→ **Exercise objective**
According to the passage on the film "One Big Bag," which two institutions jointly commissioned the work?

In the introduction to her friend the photographer Peter Hujar’s monograph Portraits in Life and Death (1976), Susan Sontag wrote that: “We no longer study the art of dying, a regular discipline and hygiene in older cultures; but all eyes at rest contain that knowledge. The body knows and the camera shows inexorably.” Sontag wrote those lines from a hospital bed while awaiting surgery to remove a malignant tumor from her breast. The surgery was successful, but she would die from cancer a quarter century later, terrified, furious, and absolutely unresolved.

On June 5, 1981 the first clinical report on AIDS was published in the Morbidity and Mortality Weekly Report. In the years that followed, the gay and queer communities and other vulnerable minorities were forced to “study the art of dying,” to construct communities of mourning and activism and develop clusters of “lay-expertise” in pharmaceuticals and their trialing, endocrinology, blood science, and the legal and ethical structures of the medical and death industries. As the art historian and ACT UP New York member Douglas Crimp argued, “AIDS intersects with and requires a critical rethinking of all of culture: of language and representation, science and medicine, health and illness, sex and death, the public and private realms.”11
Douglas Crimp, “Introduction,” October (vol. 43, Winter 1987), 15.
The whole big bag.

Peter Hujar died of complications arising from AIDS in 1987. Every Ocean Hughes (formerly Emily Roysdon, she changed her name to honor her grandmother Enid Hughes, whom she tended to when dying and who loved the sea) has spoken of how David Wojnarowicz’s death portraits of him “opened this door to art and grief and queer culture,” and she has made works that reference and recontextualize both Wojnarowicz (Untitled, David Wojnarowicz Project, 2001–7) and Sontag (A Gay Bar Called Everywhere (With Costumes and No Practice), 2011/2022). Her new single-channel film and installation “One Big Bag,” commissioned jointly by Studio Voltaire in London and the ICA in Los Angeles, and filmed at the Kitchen in New York, carries these histories implicitly, though it rarely refers to the past so directly.

The film stages the words of a young death doula, played here by a compelling Lindsay Rico, as she describes the day-to-day elements of her practice and the materials she uses— which commercially available glue is best for reconnecting flesh after autopsy, the gloves she prefers, tampons for blocking the anus, talcum, make-up, water jug, ceremonial bells, ice for the body, scented oils, and so on. In the film these are hung from the ceiling, corresponding to the height of the part of the corpse to which they would be applied. At the end, Rico cuts them down and places them in the “big bag.” At Studio Voltaire they are hung in the same way. The crossover, or echo, between the film and the installation gestures toward the histories of LGBTQIA+ performance and creativity which the Kitchen and Studio Voltaire share and inherit.

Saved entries
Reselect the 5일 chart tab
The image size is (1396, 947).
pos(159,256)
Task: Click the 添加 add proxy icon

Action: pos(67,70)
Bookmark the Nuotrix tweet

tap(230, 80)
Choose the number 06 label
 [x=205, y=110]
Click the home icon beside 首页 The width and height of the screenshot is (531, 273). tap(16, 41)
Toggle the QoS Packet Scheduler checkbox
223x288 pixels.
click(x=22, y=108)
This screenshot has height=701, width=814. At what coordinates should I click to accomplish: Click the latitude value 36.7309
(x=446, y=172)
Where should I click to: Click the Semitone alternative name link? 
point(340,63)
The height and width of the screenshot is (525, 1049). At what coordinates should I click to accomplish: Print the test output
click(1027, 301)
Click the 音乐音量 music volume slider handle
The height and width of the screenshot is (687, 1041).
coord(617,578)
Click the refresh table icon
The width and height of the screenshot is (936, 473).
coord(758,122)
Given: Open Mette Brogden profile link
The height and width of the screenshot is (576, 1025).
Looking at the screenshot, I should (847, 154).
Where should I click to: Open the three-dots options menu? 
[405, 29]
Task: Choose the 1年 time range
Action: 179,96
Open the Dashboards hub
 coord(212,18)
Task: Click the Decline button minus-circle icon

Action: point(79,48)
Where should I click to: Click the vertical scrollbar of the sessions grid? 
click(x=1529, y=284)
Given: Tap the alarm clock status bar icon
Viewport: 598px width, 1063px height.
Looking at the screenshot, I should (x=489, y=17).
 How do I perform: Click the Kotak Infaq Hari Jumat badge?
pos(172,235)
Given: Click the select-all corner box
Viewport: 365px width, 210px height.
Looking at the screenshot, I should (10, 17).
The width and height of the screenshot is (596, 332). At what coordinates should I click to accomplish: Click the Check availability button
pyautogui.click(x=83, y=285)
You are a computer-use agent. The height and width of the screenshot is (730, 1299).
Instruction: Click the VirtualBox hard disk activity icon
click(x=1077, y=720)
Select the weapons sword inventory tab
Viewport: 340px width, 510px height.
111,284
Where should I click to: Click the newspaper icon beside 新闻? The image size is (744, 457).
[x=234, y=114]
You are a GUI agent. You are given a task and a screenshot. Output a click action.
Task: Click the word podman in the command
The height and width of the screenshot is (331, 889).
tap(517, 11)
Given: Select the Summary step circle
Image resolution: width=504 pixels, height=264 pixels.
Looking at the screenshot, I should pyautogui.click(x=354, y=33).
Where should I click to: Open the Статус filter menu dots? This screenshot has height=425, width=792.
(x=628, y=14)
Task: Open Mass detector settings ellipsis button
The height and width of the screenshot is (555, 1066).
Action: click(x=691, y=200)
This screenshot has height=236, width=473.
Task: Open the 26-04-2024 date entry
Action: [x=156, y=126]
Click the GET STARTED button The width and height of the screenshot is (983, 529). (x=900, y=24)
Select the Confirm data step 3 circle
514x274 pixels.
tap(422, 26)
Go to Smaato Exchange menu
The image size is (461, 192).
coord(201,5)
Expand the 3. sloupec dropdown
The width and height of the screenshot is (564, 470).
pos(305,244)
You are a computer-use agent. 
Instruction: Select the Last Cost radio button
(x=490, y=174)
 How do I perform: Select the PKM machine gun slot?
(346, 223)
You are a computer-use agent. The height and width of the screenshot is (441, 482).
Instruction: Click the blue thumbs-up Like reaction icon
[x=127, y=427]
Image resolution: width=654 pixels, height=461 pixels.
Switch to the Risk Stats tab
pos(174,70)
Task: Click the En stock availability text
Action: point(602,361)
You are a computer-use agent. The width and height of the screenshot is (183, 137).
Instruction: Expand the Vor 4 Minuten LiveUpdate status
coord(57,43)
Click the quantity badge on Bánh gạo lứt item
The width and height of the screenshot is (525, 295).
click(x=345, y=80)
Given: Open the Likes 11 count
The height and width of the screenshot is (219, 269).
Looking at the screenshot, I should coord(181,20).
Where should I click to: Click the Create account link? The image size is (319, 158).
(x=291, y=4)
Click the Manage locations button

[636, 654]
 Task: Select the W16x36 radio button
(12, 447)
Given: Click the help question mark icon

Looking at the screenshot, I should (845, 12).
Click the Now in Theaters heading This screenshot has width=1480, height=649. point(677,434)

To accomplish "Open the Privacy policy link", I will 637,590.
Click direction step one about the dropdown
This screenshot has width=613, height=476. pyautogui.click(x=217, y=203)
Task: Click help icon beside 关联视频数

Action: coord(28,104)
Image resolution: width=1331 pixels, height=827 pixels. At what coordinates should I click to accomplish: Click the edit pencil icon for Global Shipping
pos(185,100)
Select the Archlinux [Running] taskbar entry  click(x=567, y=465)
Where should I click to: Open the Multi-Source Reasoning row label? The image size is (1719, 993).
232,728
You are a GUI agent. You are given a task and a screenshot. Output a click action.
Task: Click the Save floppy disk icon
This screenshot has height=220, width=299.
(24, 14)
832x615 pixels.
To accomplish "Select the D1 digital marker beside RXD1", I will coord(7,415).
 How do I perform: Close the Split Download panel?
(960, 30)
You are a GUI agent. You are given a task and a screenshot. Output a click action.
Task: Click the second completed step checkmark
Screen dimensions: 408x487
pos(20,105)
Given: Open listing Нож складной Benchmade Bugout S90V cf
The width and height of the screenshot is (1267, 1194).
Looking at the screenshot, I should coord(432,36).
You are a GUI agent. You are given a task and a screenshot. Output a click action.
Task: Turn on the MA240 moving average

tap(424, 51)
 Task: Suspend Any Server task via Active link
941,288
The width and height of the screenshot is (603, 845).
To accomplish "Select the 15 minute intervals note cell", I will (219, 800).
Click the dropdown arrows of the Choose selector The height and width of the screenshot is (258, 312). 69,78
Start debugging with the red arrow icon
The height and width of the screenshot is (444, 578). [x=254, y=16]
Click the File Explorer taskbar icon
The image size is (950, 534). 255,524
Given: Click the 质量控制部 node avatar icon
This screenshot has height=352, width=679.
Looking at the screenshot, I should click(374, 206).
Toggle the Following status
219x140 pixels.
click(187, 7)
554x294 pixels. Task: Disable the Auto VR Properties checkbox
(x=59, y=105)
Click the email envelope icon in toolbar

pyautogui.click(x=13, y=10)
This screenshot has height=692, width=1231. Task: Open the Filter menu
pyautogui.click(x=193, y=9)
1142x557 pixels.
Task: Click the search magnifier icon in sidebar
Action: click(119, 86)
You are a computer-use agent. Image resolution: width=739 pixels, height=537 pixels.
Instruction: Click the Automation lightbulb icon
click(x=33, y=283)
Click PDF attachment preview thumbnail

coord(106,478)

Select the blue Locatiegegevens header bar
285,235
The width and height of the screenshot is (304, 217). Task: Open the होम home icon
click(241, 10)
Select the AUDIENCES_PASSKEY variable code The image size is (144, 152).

→ **Output of the task**
Studio Voltaire in London and the ICA in Los Angeles.